The American Coatings Association (ACA), along with six other trade associations, filed an amicus brief on January 23 in support of a lawsuit filed by the National Association of Manufacturers (NAM), U.S. Chamber of Commerce, and the Business Roundtable (BRT) against the U.S. Securities and Exchange Commission (SEC). That suit, filed in October 2012 before the U.S. Court of Appeals (D.C. Circuit), asks that the SEC's Conflict Minerals Rule be set aside. The SEC was expected to respond to the merits brief on March 1. 2013.

On August 22, 2012, the U.S. Securities and Exchange Commission (SEC) voted 3-2 to adopt the Conflict Minerals Rule, pursuant to section 1502 of the Dodd Frank Wall Street Reform and Consumer Act. The rule requires that publicly traded companies disclose certain conflict minerals or derivatives used in their production processes. The "conflict minerals" include tin, tungsten, tantalum, and gold, which are derived from the Democratic Republic of the Congo (DRC) and surrounding countries.

The U.S. government has determined that these conflict minerals are financing the conflict in the DRC and surrounding countries. In an effort to deter the human rights abuses and violence in these countries, the SEC rule requires publicly traded companies that manufacture products for which conflict minerals are necessary to the functionality or production of the product, to report whether its products were produced from sources that benefit armed groups.

On January 16, 2013, the industry coalition filed their opening brief on the merits of the case. The coalition introduced their argument, stating: "The Securities and Exchange Commission's (SEC's) 'conflict minerals' rule may have been motivated by good intentions--to reduce funding to armed groups and help end the terrible conflict in the Democratic Republic of the Congo (DRC).

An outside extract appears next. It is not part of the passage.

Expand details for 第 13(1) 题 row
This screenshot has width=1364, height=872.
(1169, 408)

As the dissenting Commissioners pointed out, however, good intentions are no substitute for rigorous analysis, and the Commission's analysis here was woefully inadequate."

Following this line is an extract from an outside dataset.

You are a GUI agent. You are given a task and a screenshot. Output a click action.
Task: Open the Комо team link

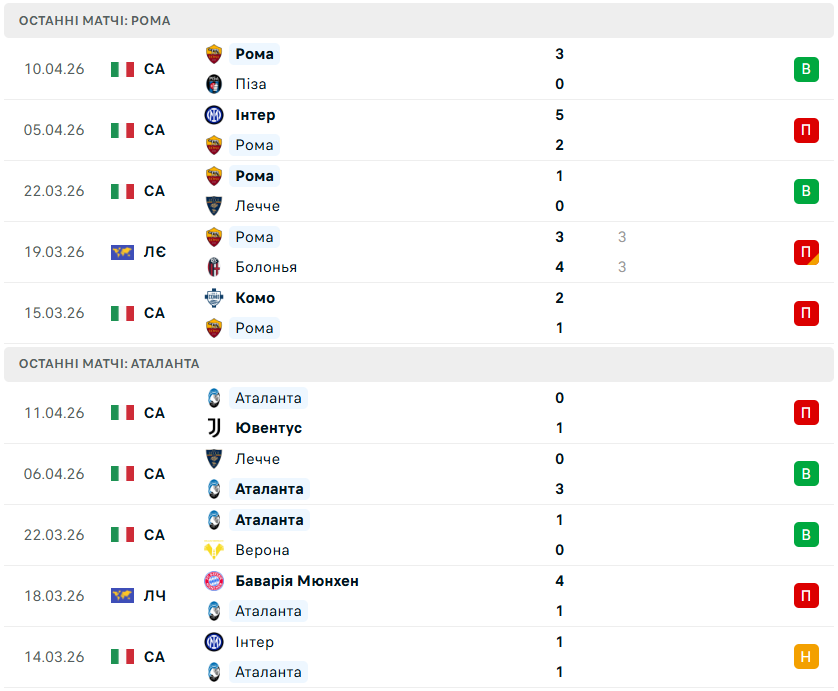coord(255,298)
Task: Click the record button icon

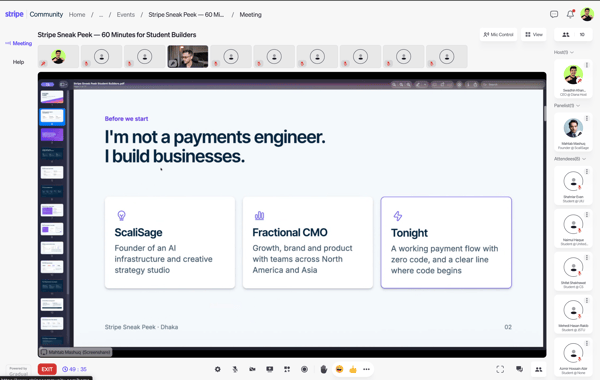Action: click(x=304, y=369)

While emphasizing support for the goal of the legislative measure--that is, to help end the humanitarian crisis in and around the Democratic Republic of the Congo--ACA's amicus brief argues that, in drafting particular provisions in the rule governing, e.g., de minimis uses of conflict mineral derivatives, the SEC failed to apprise itself of the economic consequences of its action, either with respect to U.S. industry or the situation in the Congo. As such, it violates the SEC's foremost statutory mandate to determine the economic implications of its rules. ACA's brief supports petitioners and argues that the court should send the rule back to the SEC for revised rulemaking conducted in accordance with SEC's statutory obligations.

Specifically, ACA's brief highlights the dire consequences and unnecessary burdens on manufacturers imposed by "failing to adopt a sensible de minimis exception for those whose products may (or may not) contain mere trace elements of conflict metals (e.g., tin) as a result of manufacturing processes (e.g., the use of catalysts) employed by third party suppliers of ingredient materials at one stage, or more, in long upstream supply chains."

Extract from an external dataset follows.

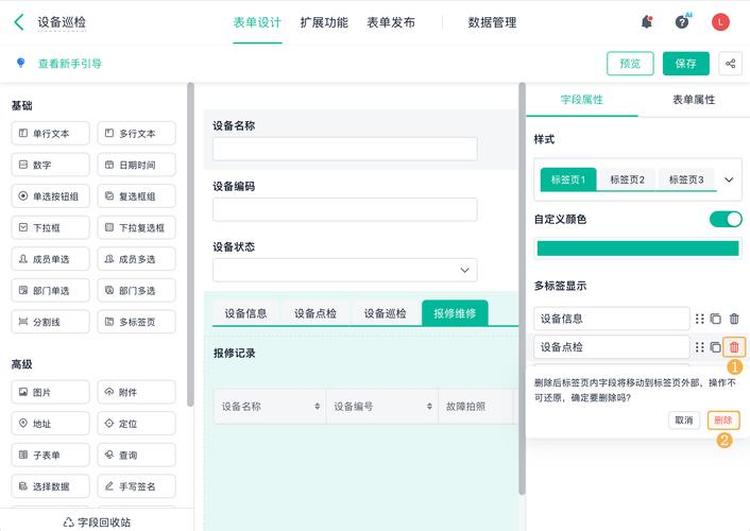Switch to the 表单属性 tab
The height and width of the screenshot is (531, 750).
pos(694,100)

The brief goes on to point out that by failing to adequately define what it means to be a "derivative" of a conflict mineral, the SEC has potentially expanded the economic scope of the regulation to markets with only the most tenuous connection, if at all, to the Congo and the purpose of its statutory authority. ACA's amicus maintains that the SEC Rule is arbitrary and capricious, and it should be set aside.

To help clarify these points, acting as a friend of the court, ACA's brief is formatted using four illustrative case studies, three of which focus on the "Use of Metal Catalysts and Manufacturing Additives," especially pertinent to its members' concerns and which incorporate input from industry groups in similar positions.

Through its Amicus and Legal Tracking System program, ACA chooses prominent cases each year in which it files an amicus or "friend of the court" brief as a show of support for issues that can adversely impact the industry. Specifically, the Amicus Program seeks to prevent court decisions that establish damaging precedent, to overturn such precedent where it currently exists, and to advance the legal protection of property due process and liberties that rightfully belong to good faith corporate interests and behavior. Since the program's inception in 2007, ACA has filed more than 20 amicus briefs.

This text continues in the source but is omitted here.